### WHAT YOU ARE ASKED TO DO
Copy the records word for word, from the start of the records up to and including the line containing "click(x=15, y=204)", and leave the pictures out.

### MATERIAL SHOWN
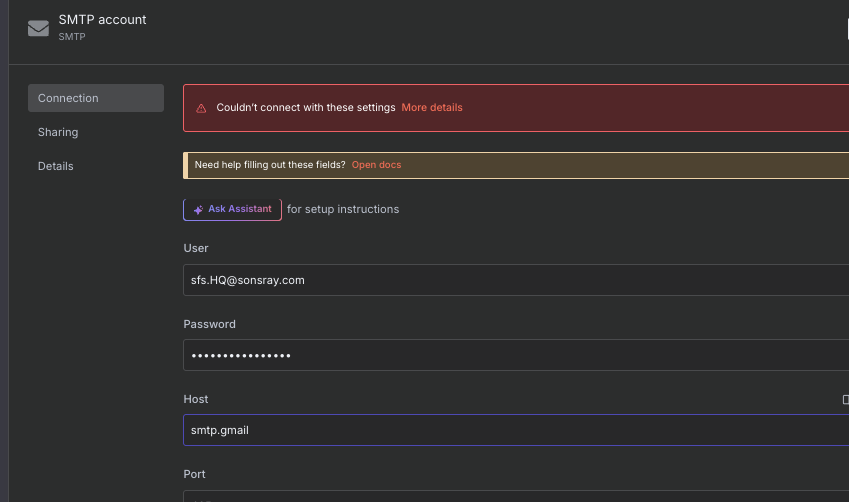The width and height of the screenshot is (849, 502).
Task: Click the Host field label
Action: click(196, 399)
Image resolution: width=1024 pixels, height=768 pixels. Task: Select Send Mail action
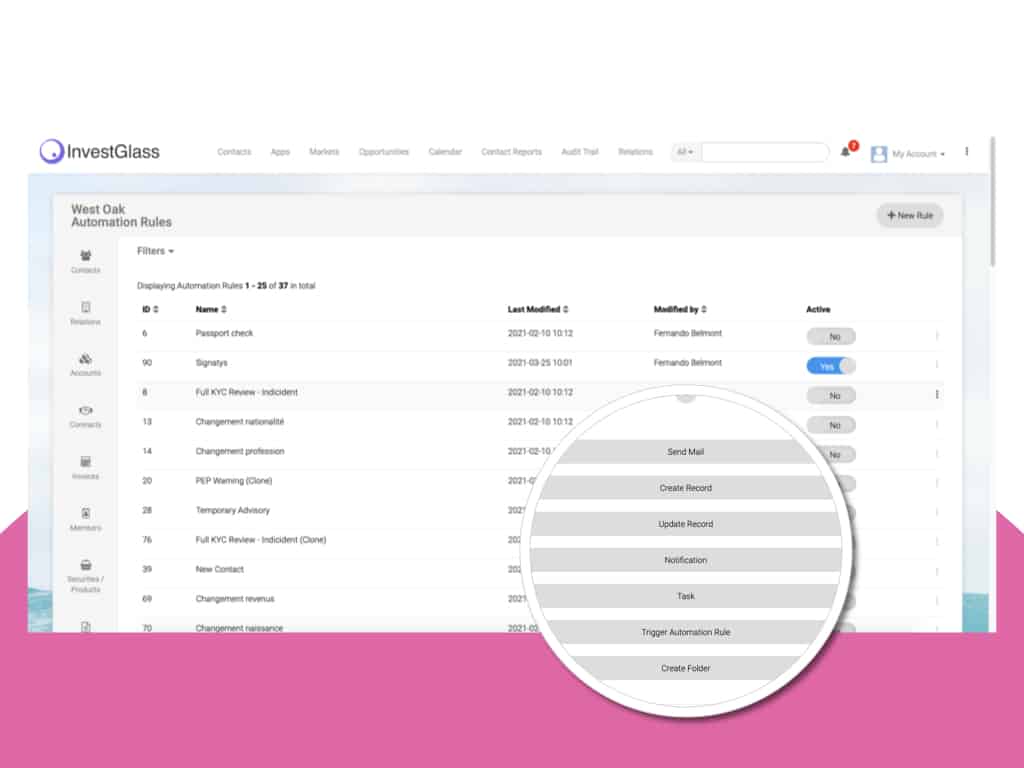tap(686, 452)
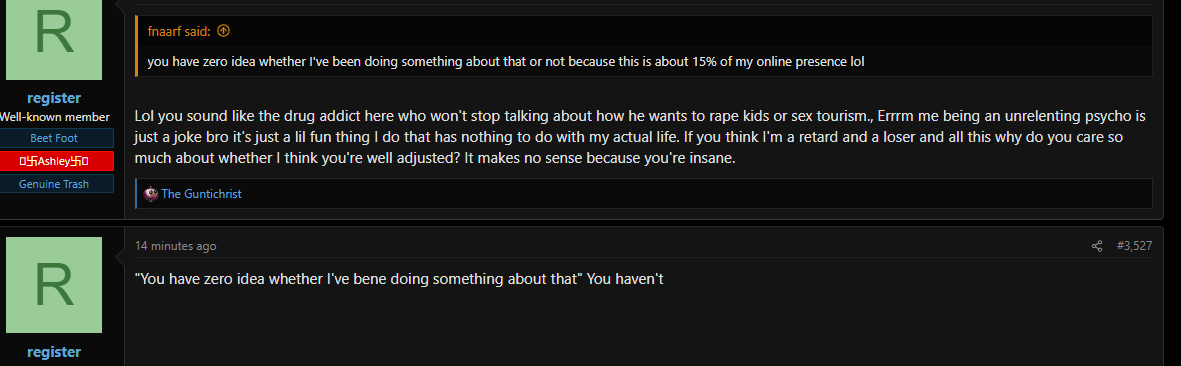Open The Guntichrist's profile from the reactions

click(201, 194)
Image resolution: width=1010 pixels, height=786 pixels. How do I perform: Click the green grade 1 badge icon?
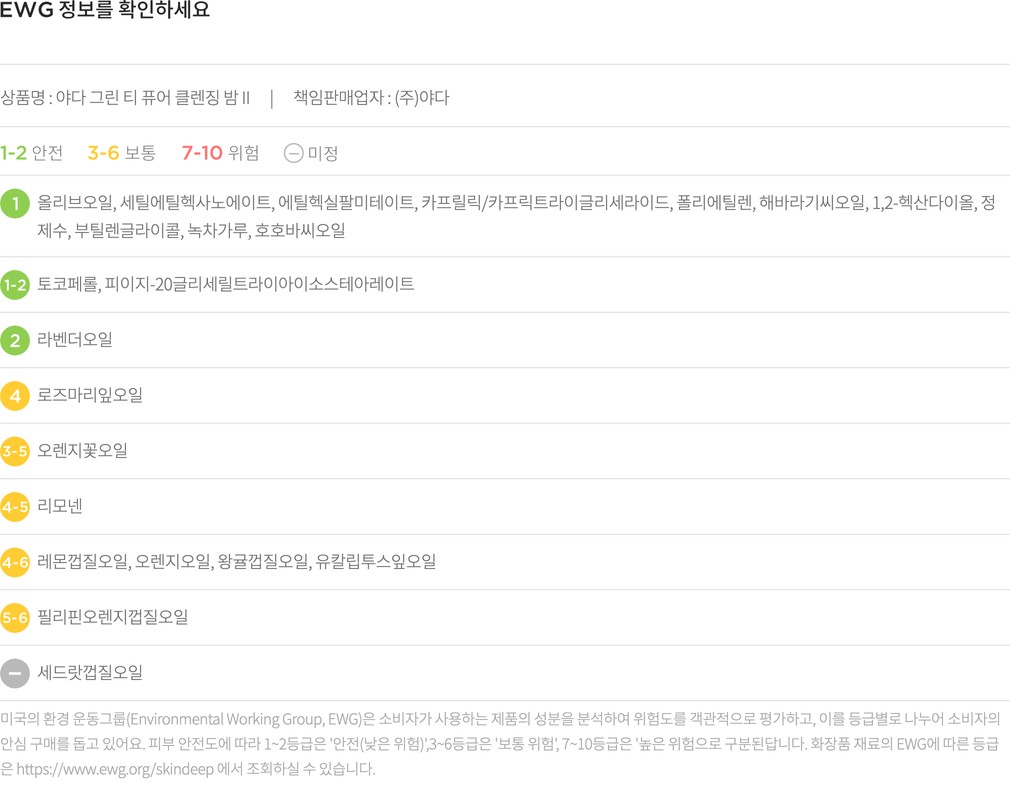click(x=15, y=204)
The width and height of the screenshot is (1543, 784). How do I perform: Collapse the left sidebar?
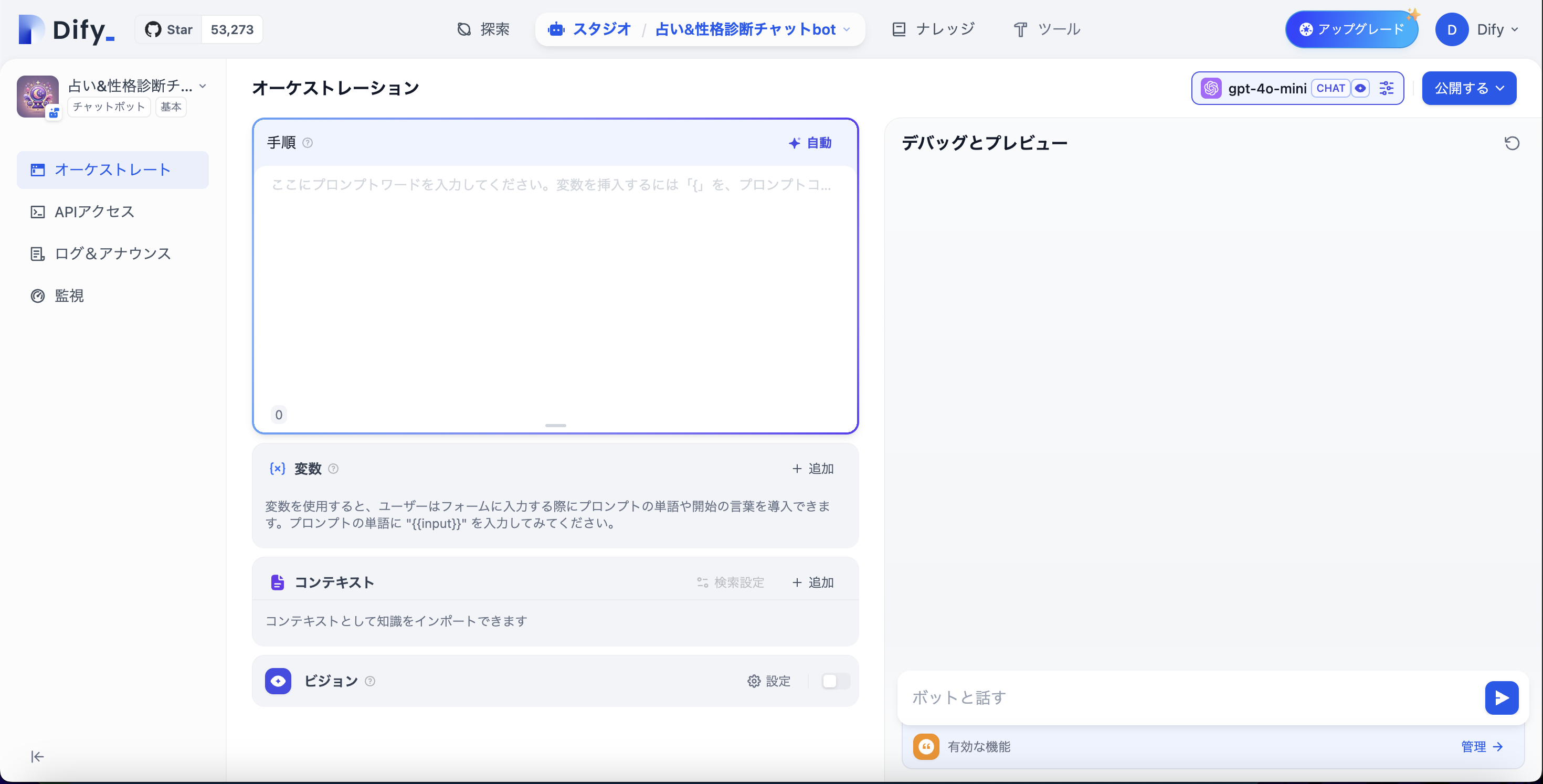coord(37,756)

### EXERCISE RESULT
The width and height of the screenshot is (849, 502).
Task: Click the Host field label
Action: click(196, 399)
Image resolution: width=1024 pixels, height=768 pixels. Task: Select Send Mail action
tap(686, 452)
Open The Guntichrist's profile from the reactions

click(201, 194)
Image resolution: width=1010 pixels, height=786 pixels. How do I perform: Click the green grade 1 badge icon?
click(x=15, y=204)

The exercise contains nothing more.